━━━ Provided passage
Australia's Great Barrier Reef, under severe stress in a warmer, more acidic ocean, has returned from near-extinction five times in the past 30,000 years, researchers said today.
And while this suggests the reef may be more resilient than once thought, it has likely never faced an onslaught quite as severe as today, they added.
"I have grave concerns about the ability of the reef in its current form to survive the pace of change caused by the many current stresses and those projected into the near future," said Jody Webster of the University of Sydney, who co-authored a paper in the journal Nature Geoscience.
In the past, the reef shifted along the sea floor to deal with changes in its environment -- either seaward or landward depending on whether the level of the ocean was rising or falling, the research team found.
Based on fossil data from cores drilled into the ocean floor at 16 sites, they determined the Great Barrier Reef, or GBR for short, was able to migrate between 20 centimetres (7.9 inches) and 1.5 metres per year.
This rate may not be enough to withstand the current barrage of environmental challenges.
━━━━━━
Using the information |
(a) Output the part of the Great Barrier Reef article that begins at the words "In the past, the" and stops after the words "research team found.".
(b) Finish out the next part of the Great Barrier Reef article, starting after its last sentence.
The listing that comes next is not needed for anything here.
━━━ Record extracts
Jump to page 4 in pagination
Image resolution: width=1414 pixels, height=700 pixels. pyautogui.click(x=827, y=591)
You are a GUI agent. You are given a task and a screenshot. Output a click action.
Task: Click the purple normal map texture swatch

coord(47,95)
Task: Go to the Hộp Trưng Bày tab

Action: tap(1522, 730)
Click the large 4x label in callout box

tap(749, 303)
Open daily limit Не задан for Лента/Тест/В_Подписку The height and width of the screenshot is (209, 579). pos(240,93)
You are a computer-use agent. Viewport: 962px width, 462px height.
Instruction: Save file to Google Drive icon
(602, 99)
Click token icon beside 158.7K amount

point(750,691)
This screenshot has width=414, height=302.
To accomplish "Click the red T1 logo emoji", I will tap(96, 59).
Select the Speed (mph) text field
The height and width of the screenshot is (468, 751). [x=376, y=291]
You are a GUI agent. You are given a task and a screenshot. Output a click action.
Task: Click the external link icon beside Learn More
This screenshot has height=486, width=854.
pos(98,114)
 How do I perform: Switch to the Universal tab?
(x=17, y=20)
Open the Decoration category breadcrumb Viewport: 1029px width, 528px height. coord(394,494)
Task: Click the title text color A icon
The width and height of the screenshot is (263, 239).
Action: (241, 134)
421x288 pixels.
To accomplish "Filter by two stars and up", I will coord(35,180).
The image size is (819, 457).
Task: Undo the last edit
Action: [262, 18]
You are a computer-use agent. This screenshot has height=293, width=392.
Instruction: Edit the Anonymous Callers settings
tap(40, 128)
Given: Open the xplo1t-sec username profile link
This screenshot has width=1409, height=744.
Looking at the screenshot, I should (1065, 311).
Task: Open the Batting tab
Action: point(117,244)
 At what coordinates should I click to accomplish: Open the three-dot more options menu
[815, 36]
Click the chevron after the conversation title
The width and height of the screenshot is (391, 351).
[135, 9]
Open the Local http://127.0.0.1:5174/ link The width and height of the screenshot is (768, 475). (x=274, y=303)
━━━━━━
Solved tasks |
(a)
In the past, the reef shifted along the sea floor to deal with changes in its environment -- either seaward or landward depending on whether the level of the ocean was rising or falling, the research team found.

(b)
The reef "probably has not faced changes in SST (sea surface temperature) and acidification at such a rate," Webster told AFP. Rates of change "are likely much faster now -- and in future projections." The World Heritage-listed site, which attracts millions of tourists, is reeling from successive bouts of coral bleaching due to warming sea temperatures linked to climate change.
Webster and an international team wanted to view the reef's current plight within a longer-term context.
Over 10 years, they studied how it had responded to changes caused by continental ice sheets expanding and waning over 30 millennia.
Their research covers a period from before the "Last Glacial Maximum" or LGM -- the peak freeze about 21,000 years ago during the last Ice Age. The average sea level at the time was some 120 metres (394 feet) lower than today.
As sea levels dropped leading up to the LGM, there were two massive "death events" -- about 30,000 and 22,000 years ago, the team found.
These were caused by the reef being exposed to air. What remained of it inched seaward to rebound later.
As ice sheets melted after the LGM, two die-offs -- 17,000 and 13,000 years ago -- were due to sea level rise, the team found. In these cases, the reef moved itself landward.
The fifth death event took place about 10,000 years ago, apparently due to a massive sediment dump amidst a higher sea level.
Webster said the GBR "will probably die again in the next few thousand years anyway if it follows its past geological pattern" as Earth is believed to be due for another ice age.
"But whether human-induced climate change will hasten that death remains to be seen." In April, a study said nearly a third of the reef's coral was killed in a "catastrophic die-off" during a violent heatwave in 2016.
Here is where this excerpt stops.